Creative Ideas

Co-creation for an open audience

Contributor: Teresa MacKinnon @warwicklanguage

Idea: Take a fresh look at the formative assignments you create for your students. How can the output, once you have delivered feedback, become an OER artefact which can be made available online as a resource to inspire others? eg. shared on a Padlet board or a ThingLink.

Practitioner comments: “Producing something for a wider audience brings a focus beyond just the task in hand and can lead to some serendipitous connections.”

Links:

Padlet

ThingLink

What’s involved in a creative act?

Contributor: Norman Jackson @lifewider1

Idea: Being creative is quite a nebulous thing and its difficult to appreciate what goes into an act of creativity. Blooms taxonomy can be used to raise awareness. Simply challenge learners to create something (anything) and invite them to think about how they brought their creation into existence using the prompts in the taxonomy.

Bloom's Taxonomy

A more useful way of defining creativity

Contributor: Norman Jackson @lifewider1

Idea: The idea that creativity is the production of something novel/original can be a real turn off for most people. Erica McWilliam proposes a new definition that is much more user friendly. Creativity is often the result of making a third ‘thing’ from two existing things or ideas, rather than making something from nothing.

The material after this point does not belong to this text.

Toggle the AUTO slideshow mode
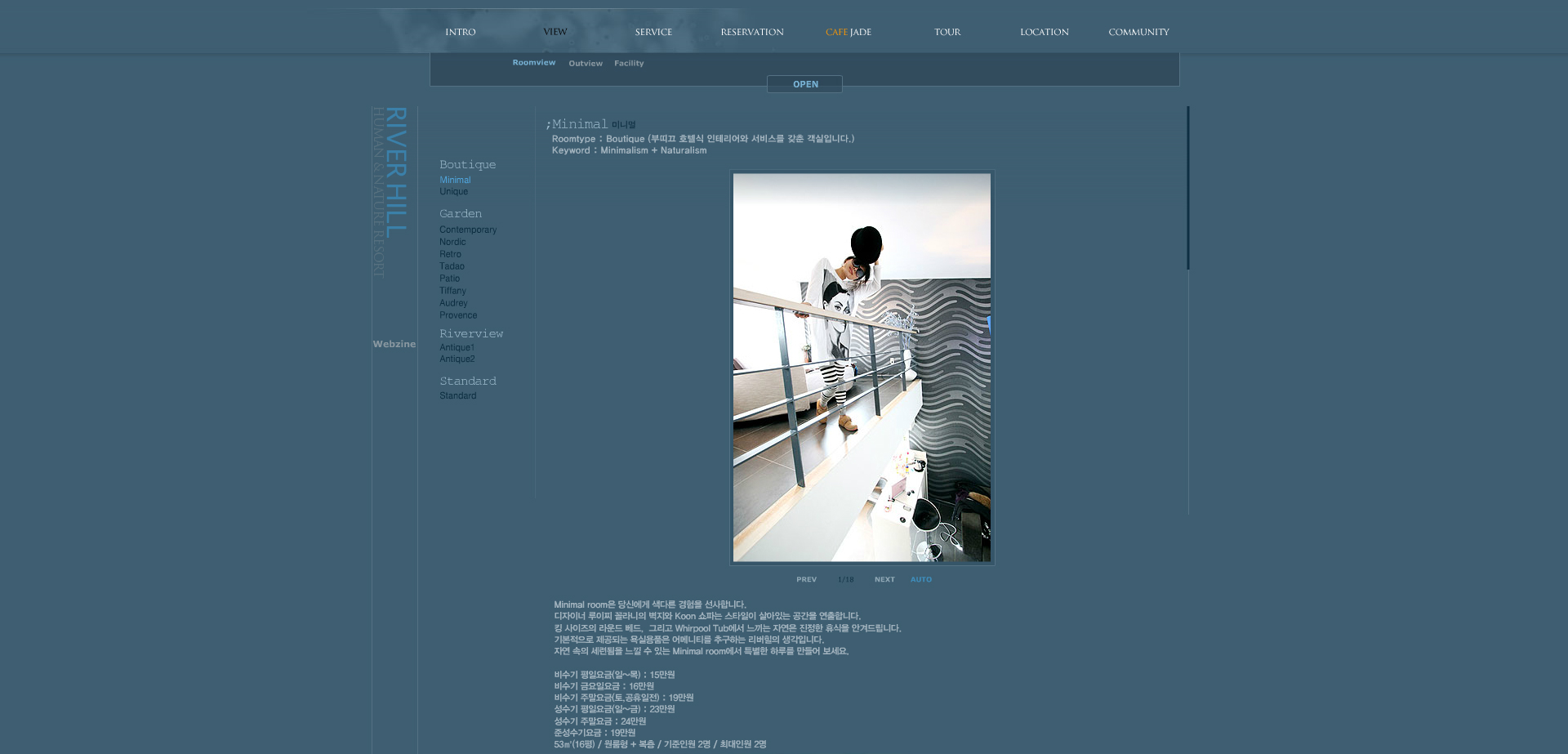The image size is (1568, 754). pos(920,579)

When confronted with a problem in any subject simply challenging learners to connect two seemingly unconnected things to come up with a potential solution can stimulate generative thinking. This is the basis for many design thinking exercises.

For classroom examples see www.creativeacademic.uk/resources (opens new window)

Reference: McWilliam E (2016) Two cheers for STEM three cheers for creativity

http://www.ericamcwilliam.com.au/two-cheers-for-stem-three-cheers-for-creativity/

 

We are all poets and don’t know it!

Contributor: Chrissi Nerantzi @chrissinerantzi

Idea: We are all poets and don’t know it! Words don’t come easy… not always and not to all. Can they come easier through creating a poem with others as a response to a theory, a concept or an event, a situation, that might create a lot of attention, for good or bad? Could poetry help us develop criticality and creativity around a topic and idea etc. while creating community at the same time? Remember, poems don’t need to be written in lines… they can become pictures.

Image Mediated Dialogue

Contributor: Sandra Sinfield @Danceswithcloud

Idea: Collect a range of ‘rich pictures’ – use to seed thinking and discussion – and to model qualitative research methods. In class: Choose one picture that for you represents [a successful educationalist] – write a description of your picture; write why for you it answers the questions, then discuss in pairs or small groups. Each person presents their picture and why it answers the question – others discuss. Plenary – key points that arose…

Practitioner comments: “It helps to unblock thinking – it scaffolds analytical and critical writing as you move from description to analysis of the picture. It unleashes thoughts – it promotes positive discussion – it models qualitative research…”

Credits: “Dave Griffiths introduced me to this idea as a way of getting people to think.”